Picture a banana in your mind: It’s bright yellow, long and is curved like a crescent, right? Now compare the banana you imagined to a shorter one with brown spots all over. Which one would you purchase?
The preconceived notion of food is that it has only one uniform shape and size—anything else isn’t acceptable. Consciously or sub-consciously, many shoppers avoid ugly-looking fruits and vegetables, which is why the majority of farmers don’t even pick them. In fact, the Food and Agriculture Association estimated that $162 billion worth of food is wasted just in the United States alone each year due to this phenomenon.
There are 800 million people around the world currently classified as chronically malnourished, according to the United Nations. The overwhelming majority reside in developing nations, where food is commonly improperly stored, creating a continuous cycle of accidental food waste.
GMOs have emerged as an answer for both third-world and developed nations, as they hit three vital characteristics:
- Higher crop yields.
- Longer shelf-life.
- Consistent size, shape and quality.
The world’s population has exploded and without GMOs, there simply wouldn’t be enough food to feed everybody. The underlying purpose of genetically modified food is to make food a more sustainable commodity for worldwide consumption—a change in strategy that was required by consumer habits. It’s entirely likely that without GMOs, there would be far more than the 10 to 20 million starving people that currently live in developing countries.
Dispelling the myths
Out of all the things that have been said about GMOs, perhaps the most damaging is the myth they’re dangerous for human consumption. To dispel this, researchers at the University of California Davis studied the effects of GMOs on 100 billion farm animals. The authors found that switching the livestock from non-GMO feed to a GMO-based diet had zero effect on their health.
These findings discredit the point that genetically modified foods are always laced with insecticides and, therefore, automatically harmful. When prepared for consumption, the pesticide is cleaned from the foods—and without them, insects would destroy high volumes of crop yields, making farming unsustainable in many places.
“GMOs are the result of meeting the pinnacle of science.”
Because GMOs aren’t harmful to humans, this same research would also discredit the portion of the population asking for these particular foods to be labeled or even banned from stores.
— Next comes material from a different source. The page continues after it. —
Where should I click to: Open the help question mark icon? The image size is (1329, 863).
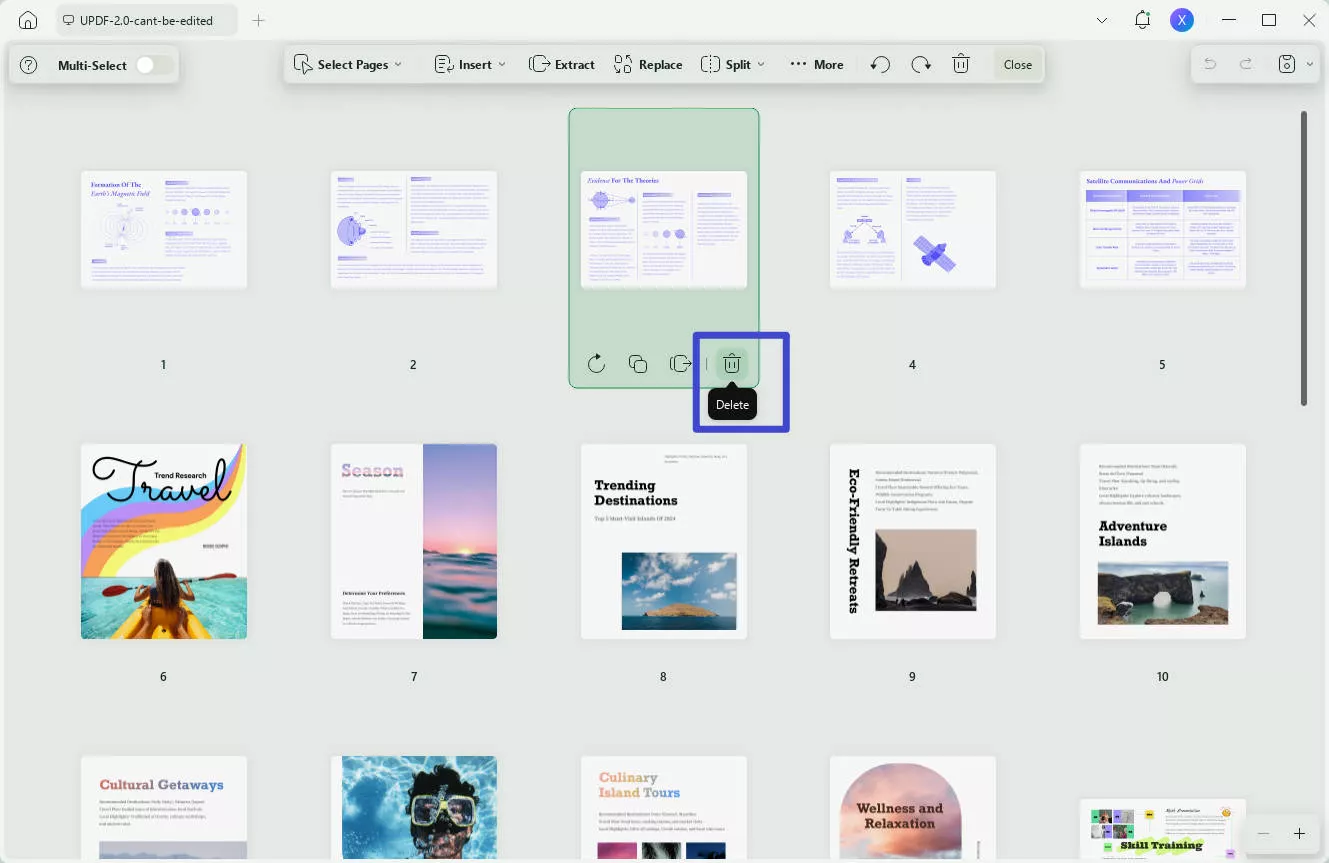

One would think that if GMOs presented any type of threat to the health of human beings, the Food and Drug Administration wouldn’t let grocery stores sell them.
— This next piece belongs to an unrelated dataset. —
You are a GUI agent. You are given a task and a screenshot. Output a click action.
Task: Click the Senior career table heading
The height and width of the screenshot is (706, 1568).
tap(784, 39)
Lastly, many don’t realize that genetically modified foods have been around for thousands of years under the moniker of cross-breeding, according to The Washington Post. What worries people nowadays is that science and technology is involved in the process, but that only adds an extra layer of safety. The level of precision allows scientists to pluck out the genes they want and engineer the food in such a way that it becomes a more bountiful crop while staying safe to eat. GMOs are, in a sense, created much in the same way modern medicine is.
Ultimately, everyone will always have an opinion about GMOs—but whether that argument holds weight is a different story. It’s clear that without genetically modified foods, there would be far more starving people across the world. Crop yields wouldn’t be large enough, or have a long enough shelf life, to sustain the amount of people it needs to feed and the distance it has to travel.